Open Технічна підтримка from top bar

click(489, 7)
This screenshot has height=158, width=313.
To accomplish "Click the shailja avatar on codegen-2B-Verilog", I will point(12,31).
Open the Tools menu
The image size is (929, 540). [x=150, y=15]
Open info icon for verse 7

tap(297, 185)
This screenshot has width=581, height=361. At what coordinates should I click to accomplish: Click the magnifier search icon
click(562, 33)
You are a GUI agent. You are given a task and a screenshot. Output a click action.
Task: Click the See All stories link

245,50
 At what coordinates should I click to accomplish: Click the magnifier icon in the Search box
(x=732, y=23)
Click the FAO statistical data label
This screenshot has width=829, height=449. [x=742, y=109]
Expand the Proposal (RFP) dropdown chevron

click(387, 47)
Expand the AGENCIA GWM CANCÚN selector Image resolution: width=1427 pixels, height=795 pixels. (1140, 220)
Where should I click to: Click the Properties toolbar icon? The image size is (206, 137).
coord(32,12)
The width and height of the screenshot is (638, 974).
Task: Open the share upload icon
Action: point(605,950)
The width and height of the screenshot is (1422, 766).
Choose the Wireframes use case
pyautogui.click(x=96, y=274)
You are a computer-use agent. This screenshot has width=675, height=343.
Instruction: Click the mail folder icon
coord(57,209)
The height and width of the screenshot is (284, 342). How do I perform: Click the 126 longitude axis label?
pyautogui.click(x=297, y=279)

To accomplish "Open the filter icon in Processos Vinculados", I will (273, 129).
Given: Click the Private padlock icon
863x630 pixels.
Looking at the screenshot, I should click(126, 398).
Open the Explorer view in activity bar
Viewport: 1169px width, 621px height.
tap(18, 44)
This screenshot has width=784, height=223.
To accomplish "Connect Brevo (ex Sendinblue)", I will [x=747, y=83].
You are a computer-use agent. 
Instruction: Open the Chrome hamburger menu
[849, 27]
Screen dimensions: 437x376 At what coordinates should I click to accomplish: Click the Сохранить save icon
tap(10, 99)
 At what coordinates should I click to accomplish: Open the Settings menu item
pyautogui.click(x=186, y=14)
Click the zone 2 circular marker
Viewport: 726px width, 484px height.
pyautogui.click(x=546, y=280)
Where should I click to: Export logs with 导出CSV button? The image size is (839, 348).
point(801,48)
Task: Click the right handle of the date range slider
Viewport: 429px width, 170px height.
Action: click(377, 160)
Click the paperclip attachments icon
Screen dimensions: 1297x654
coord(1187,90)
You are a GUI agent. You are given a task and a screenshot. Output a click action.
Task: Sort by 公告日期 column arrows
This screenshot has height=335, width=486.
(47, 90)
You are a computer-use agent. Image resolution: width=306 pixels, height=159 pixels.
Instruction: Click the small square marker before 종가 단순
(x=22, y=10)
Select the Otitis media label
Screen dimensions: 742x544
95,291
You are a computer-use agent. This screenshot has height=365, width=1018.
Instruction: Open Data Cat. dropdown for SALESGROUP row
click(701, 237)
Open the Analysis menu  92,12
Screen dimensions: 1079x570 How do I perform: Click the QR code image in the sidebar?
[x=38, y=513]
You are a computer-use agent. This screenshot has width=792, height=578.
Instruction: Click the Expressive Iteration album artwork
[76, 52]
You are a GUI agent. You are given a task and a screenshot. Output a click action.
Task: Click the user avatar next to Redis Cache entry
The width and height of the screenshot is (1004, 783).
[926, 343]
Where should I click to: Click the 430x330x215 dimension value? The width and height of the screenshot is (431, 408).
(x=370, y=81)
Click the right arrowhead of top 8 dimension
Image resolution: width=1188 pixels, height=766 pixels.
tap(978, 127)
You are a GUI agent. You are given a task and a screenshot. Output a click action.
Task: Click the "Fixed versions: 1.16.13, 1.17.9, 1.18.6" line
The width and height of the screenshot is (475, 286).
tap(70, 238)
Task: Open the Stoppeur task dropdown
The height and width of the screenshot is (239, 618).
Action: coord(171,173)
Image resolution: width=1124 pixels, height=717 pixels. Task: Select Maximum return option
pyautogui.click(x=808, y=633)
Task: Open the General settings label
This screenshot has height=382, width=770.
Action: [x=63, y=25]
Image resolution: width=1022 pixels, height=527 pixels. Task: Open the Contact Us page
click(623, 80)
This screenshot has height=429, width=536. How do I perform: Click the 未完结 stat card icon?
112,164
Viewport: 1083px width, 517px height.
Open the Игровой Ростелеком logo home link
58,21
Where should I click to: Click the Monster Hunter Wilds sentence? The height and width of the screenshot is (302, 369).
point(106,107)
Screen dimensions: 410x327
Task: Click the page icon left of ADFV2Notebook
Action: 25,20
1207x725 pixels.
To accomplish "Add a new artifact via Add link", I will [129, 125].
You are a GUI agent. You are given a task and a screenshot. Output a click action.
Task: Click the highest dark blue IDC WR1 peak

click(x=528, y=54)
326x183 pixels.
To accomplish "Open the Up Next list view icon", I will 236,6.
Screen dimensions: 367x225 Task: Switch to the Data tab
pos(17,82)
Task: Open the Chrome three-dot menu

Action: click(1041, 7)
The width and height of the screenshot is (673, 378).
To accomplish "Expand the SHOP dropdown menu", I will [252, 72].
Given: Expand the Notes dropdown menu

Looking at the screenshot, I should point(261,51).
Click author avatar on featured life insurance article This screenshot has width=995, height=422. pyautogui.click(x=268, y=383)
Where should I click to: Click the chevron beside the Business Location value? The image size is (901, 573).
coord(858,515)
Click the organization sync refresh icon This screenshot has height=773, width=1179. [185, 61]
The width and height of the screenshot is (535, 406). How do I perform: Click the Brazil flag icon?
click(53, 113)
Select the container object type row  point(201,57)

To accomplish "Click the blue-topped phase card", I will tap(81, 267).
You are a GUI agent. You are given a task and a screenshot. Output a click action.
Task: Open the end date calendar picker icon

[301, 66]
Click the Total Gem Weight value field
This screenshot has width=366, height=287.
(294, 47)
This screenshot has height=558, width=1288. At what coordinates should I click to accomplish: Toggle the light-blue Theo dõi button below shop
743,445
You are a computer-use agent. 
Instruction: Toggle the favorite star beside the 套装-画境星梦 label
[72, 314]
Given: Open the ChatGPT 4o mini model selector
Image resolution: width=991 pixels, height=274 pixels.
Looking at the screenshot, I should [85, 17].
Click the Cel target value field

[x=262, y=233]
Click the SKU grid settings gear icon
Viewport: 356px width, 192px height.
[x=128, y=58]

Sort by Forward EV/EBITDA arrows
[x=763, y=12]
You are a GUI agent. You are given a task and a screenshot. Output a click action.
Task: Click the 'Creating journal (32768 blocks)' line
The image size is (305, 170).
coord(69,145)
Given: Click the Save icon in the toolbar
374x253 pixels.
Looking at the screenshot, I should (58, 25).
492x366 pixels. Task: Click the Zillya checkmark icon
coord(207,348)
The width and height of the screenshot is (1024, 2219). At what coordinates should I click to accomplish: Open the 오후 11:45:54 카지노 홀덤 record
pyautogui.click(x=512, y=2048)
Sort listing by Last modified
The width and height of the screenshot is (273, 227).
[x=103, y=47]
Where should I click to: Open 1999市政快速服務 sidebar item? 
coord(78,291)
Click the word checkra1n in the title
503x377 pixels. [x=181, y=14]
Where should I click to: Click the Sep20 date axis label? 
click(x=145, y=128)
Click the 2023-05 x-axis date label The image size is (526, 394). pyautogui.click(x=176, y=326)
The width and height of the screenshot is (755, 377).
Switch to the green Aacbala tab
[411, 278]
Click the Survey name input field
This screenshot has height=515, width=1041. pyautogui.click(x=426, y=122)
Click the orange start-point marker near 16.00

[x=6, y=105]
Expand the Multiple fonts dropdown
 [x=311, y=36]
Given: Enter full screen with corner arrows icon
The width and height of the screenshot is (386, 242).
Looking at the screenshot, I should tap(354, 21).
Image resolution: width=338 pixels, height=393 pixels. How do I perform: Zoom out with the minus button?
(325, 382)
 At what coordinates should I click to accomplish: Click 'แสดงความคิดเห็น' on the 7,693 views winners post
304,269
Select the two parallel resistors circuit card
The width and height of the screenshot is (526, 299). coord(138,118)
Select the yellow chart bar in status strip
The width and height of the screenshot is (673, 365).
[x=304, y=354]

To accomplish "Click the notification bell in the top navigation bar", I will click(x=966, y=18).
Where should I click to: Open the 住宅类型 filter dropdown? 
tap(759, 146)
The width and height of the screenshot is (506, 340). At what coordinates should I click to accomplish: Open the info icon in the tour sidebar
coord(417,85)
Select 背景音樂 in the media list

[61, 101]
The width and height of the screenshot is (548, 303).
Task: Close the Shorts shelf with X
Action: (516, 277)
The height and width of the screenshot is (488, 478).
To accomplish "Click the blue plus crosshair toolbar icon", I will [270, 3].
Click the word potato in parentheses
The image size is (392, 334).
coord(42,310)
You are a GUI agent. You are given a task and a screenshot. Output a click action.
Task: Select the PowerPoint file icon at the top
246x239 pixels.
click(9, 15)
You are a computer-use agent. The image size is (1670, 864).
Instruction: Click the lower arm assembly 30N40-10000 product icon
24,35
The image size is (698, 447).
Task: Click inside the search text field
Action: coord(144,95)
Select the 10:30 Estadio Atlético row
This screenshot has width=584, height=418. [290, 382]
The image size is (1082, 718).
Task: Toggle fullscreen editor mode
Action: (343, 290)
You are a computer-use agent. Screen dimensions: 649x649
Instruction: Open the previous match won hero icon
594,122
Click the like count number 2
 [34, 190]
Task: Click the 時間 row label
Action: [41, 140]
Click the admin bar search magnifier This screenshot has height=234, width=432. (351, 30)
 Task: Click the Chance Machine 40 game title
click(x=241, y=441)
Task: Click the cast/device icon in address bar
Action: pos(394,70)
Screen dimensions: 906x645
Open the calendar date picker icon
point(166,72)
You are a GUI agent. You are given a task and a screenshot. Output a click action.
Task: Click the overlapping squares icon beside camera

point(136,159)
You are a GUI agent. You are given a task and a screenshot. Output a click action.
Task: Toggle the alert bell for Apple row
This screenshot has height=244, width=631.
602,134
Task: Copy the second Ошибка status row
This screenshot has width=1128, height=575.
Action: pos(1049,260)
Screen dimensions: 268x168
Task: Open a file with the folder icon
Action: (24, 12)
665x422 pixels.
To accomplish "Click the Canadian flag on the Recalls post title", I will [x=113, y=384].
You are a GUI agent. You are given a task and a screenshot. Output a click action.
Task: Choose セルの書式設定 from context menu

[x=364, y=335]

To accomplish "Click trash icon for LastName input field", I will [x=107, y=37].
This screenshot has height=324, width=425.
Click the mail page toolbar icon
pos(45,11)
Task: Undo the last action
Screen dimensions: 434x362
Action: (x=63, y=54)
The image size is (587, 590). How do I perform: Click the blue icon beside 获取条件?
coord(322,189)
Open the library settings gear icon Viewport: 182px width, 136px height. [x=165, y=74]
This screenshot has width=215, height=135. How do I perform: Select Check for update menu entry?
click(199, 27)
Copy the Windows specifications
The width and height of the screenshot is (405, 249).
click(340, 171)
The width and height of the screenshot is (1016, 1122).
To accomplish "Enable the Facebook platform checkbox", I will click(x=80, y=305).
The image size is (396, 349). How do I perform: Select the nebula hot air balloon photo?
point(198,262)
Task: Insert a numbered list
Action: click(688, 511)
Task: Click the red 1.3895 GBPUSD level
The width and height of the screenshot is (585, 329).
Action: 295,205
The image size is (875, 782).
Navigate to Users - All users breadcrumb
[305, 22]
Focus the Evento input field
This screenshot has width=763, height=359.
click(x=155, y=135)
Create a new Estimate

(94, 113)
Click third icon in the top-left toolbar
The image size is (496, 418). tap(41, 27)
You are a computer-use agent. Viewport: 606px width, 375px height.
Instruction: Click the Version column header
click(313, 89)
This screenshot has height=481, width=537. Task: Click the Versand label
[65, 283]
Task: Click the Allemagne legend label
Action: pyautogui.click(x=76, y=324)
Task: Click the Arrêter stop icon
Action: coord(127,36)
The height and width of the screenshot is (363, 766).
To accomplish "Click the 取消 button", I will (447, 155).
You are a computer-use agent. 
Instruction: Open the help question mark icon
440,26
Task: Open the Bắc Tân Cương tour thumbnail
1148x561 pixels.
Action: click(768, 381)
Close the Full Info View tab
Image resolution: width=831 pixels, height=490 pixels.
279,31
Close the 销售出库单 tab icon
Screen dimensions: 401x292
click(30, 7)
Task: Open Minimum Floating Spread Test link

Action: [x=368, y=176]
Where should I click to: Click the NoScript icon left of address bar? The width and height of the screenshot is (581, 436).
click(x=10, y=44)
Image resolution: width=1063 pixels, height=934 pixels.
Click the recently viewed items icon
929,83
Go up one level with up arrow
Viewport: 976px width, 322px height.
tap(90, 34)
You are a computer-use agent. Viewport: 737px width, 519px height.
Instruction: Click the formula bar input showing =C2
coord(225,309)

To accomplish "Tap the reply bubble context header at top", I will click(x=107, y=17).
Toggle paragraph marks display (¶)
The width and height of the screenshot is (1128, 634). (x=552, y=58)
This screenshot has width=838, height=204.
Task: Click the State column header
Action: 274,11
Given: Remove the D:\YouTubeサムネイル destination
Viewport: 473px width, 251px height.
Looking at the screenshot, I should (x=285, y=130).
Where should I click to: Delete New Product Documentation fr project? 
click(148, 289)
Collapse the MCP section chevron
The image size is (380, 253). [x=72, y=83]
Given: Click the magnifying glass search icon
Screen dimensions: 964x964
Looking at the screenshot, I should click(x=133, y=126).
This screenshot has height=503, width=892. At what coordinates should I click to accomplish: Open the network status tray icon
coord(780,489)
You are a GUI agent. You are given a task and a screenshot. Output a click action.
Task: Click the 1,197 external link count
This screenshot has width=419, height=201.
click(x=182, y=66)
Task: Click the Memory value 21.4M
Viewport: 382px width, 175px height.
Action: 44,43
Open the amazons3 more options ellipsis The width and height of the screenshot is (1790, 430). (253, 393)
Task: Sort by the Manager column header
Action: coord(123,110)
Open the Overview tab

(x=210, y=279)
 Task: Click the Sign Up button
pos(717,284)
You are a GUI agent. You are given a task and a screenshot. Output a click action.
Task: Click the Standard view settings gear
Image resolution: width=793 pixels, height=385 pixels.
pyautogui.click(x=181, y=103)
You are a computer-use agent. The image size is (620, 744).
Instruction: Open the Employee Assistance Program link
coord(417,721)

★ ★ ★ ★ ★ ★ ★

— YOUR TASK —
Using the entries above, give back exactly the line containing "Where should I click to: Click the NoScript", the line containing "Task: Click the Memory value 21.4M", and every line between them, and nothing else.

— OUTPUT —
Where should I click to: Click the NoScript icon left of address bar? The width and height of the screenshot is (581, 436).
click(x=10, y=44)
Image resolution: width=1063 pixels, height=934 pixels.
Click the recently viewed items icon
929,83
Go up one level with up arrow
Viewport: 976px width, 322px height.
tap(90, 34)
You are a computer-use agent. Viewport: 737px width, 519px height.
Instruction: Click the formula bar input showing =C2
coord(225,309)

To accomplish "Tap the reply bubble context header at top", I will click(x=107, y=17).
Toggle paragraph marks display (¶)
The width and height of the screenshot is (1128, 634). (x=552, y=58)
This screenshot has width=838, height=204.
Task: Click the State column header
Action: 274,11
Given: Remove the D:\YouTubeサムネイル destination
Viewport: 473px width, 251px height.
Looking at the screenshot, I should (x=285, y=130).
Where should I click to: Delete New Product Documentation fr project? 
click(148, 289)
Collapse the MCP section chevron
The image size is (380, 253). [x=72, y=83]
Given: Click the magnifying glass search icon
Screen dimensions: 964x964
Looking at the screenshot, I should click(x=133, y=126).
This screenshot has height=503, width=892. At what coordinates should I click to accomplish: Open the network status tray icon
coord(780,489)
You are a GUI agent. You are given a task and a screenshot. Output a click action.
Task: Click the 1,197 external link count
This screenshot has width=419, height=201.
click(x=182, y=66)
Task: Click the Memory value 21.4M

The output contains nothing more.